Des situations de détresses psychologiques nombreuses et diverses, que les psychologues de la journée de prévention expliquent parfaitement. « Il y a le passage de la vie d’ado à celle de jeune adulte, de lycéen à étudiant, de la vie avec les parents à l’autonomie pour beaucoup. Ce sont autant de bouleversements à gérer en même temps, c’est déstabilisant, donc fragilisant. Et puis ils sont à un âge où se développent pas mal de troubles psychiques également » nous détaille Clara, complétée par sa collègue Chloé Lecolle, coordinatrice en parcours de soins ; « les études en elles-mêmes sont sources d’anxiété. Il y a le stress des examens, la pression liée à l’obligation de résultat, pour certains la difficulté de mener de front leurs études et un travail alimentaire… C’est un statut très précaire ».

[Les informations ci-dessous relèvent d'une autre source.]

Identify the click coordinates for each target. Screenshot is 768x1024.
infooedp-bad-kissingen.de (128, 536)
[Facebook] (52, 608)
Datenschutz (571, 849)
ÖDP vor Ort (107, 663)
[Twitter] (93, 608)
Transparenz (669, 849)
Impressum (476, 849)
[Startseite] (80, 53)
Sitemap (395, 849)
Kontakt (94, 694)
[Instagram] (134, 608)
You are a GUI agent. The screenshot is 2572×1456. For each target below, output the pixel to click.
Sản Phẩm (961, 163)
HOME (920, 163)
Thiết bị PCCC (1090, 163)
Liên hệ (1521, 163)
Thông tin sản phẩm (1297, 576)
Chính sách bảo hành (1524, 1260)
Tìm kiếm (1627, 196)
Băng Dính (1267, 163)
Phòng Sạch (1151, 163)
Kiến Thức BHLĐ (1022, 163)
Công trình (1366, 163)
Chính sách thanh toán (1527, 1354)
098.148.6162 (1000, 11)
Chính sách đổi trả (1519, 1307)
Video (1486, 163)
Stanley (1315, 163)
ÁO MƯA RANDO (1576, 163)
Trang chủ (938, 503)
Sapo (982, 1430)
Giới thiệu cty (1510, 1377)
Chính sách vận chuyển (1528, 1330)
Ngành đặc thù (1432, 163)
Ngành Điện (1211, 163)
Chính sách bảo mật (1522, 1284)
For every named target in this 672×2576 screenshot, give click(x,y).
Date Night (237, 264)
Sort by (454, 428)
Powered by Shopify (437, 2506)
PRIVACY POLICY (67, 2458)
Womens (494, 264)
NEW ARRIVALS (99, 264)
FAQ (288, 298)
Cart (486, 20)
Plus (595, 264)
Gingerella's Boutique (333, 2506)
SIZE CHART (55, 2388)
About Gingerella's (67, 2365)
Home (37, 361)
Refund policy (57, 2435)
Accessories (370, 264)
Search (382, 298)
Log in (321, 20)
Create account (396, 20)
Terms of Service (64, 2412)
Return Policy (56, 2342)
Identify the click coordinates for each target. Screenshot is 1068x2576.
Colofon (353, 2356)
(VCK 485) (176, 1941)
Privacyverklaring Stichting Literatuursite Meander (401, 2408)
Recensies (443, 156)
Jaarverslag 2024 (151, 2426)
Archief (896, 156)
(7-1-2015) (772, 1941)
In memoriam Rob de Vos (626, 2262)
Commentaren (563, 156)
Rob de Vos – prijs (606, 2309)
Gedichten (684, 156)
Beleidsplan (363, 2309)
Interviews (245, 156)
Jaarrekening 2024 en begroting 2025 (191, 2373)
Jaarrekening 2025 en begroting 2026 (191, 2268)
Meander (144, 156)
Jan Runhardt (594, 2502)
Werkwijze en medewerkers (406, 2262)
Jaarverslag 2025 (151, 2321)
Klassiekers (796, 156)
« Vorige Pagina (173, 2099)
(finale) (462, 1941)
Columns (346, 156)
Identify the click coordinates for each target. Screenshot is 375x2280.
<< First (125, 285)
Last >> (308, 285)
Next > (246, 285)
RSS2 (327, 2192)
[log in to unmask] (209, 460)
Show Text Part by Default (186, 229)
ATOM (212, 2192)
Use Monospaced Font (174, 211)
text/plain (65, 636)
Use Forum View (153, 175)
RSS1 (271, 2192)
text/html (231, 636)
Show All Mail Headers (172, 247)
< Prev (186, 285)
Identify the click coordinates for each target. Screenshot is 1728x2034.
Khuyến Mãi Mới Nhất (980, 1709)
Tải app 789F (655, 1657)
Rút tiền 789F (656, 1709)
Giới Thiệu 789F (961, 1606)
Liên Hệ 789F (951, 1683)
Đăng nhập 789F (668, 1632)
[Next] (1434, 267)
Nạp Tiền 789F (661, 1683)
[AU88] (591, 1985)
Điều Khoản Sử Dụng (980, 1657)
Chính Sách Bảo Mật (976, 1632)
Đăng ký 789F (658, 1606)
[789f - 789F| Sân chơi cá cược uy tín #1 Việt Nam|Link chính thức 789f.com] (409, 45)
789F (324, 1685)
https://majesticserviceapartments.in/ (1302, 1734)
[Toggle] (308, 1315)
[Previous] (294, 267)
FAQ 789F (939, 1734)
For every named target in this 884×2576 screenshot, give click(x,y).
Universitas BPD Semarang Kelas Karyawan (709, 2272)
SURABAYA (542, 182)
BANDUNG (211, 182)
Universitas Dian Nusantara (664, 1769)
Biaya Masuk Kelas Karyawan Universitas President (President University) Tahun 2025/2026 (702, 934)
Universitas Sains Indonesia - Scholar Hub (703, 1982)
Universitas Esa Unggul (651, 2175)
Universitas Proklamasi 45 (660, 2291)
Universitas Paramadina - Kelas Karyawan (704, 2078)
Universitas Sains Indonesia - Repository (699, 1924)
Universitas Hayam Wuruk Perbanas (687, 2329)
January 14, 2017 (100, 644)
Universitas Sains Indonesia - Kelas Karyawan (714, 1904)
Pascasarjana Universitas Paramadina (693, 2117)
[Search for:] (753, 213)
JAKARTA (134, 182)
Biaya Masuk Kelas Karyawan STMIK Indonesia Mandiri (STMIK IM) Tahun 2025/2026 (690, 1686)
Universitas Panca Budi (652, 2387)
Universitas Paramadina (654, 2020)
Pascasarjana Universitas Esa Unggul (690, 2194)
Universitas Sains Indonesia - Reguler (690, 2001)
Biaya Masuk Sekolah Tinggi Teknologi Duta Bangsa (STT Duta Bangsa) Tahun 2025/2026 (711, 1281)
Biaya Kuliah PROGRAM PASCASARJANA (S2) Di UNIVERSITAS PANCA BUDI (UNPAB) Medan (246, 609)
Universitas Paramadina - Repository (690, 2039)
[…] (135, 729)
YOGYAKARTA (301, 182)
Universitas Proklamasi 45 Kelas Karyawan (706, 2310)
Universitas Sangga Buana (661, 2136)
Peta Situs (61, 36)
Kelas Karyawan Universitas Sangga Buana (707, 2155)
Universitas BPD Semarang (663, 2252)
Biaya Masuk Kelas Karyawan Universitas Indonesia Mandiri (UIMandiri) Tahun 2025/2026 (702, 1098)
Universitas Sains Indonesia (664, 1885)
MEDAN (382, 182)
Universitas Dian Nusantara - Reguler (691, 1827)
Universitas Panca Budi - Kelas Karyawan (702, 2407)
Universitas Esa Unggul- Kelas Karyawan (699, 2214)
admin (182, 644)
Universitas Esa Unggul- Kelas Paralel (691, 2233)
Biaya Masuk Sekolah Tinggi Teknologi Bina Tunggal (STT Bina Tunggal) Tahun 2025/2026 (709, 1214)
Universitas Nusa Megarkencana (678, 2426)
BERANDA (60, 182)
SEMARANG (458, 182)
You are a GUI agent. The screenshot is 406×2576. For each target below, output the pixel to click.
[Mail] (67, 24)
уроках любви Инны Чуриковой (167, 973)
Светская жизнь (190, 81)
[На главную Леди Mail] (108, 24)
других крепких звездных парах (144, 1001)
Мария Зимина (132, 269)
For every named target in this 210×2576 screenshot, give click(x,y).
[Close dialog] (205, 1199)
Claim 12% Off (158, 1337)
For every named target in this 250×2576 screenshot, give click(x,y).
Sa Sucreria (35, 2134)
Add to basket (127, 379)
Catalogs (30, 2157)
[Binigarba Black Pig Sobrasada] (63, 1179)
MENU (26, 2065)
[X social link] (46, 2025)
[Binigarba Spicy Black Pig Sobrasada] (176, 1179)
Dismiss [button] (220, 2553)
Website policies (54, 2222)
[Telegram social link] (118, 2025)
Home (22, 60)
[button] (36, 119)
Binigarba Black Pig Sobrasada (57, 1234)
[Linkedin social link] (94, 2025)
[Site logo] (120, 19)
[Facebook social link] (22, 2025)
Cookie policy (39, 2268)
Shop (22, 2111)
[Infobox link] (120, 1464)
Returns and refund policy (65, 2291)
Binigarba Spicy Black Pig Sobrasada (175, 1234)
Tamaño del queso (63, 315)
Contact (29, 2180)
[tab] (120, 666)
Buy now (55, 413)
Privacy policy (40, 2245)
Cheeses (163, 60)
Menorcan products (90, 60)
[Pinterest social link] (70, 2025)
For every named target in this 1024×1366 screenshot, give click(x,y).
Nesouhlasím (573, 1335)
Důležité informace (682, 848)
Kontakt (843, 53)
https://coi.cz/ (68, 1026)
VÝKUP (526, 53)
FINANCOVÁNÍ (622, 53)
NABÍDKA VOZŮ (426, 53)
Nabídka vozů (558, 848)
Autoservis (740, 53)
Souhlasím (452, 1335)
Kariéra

Un état de fait que confirment les quelques étudiants qui ont bien voulu nous répondre sur le sujet, à commencer par Constance, 21 ans, étudiante en médecine « tous les ans j’ai au moins un de mes potes qui m’avoue prendre des antidépresseurs ou des anxiolytiques. La charge mentale de l’étudiant elle est énorme, même moi des fois je me dis… Des fois c’est concevable de craquer ». Et Raphaël surenchérit « parfois on se dit que ce n’est qu’une mauvaise passe, que ça va aller mieux, alors on n’en parle pas, mais finalement les semaines passent, et ça ne fait qu’empirer ».
Briser un tabou
Justement, Raphaël soulève là l’un des principaux enjeux quand il s’agit de santé mentale : être capable non seulement de mettre un mot sur son mal-être, mais aussi de l’exprimer à un proche ou un professionnel de santé. Certains ne peuvent pas ou ne veulent pas s’interroger sur leur bien-être, estimant qu’il est secondaire par rapport aux objectifs qu’ils poursuivent. « Mais on ne devrait pas avoir à sacrifier sa santé mentale pour réussir ses études » rappelle Clara Blachere Psychologue à l’EPSM.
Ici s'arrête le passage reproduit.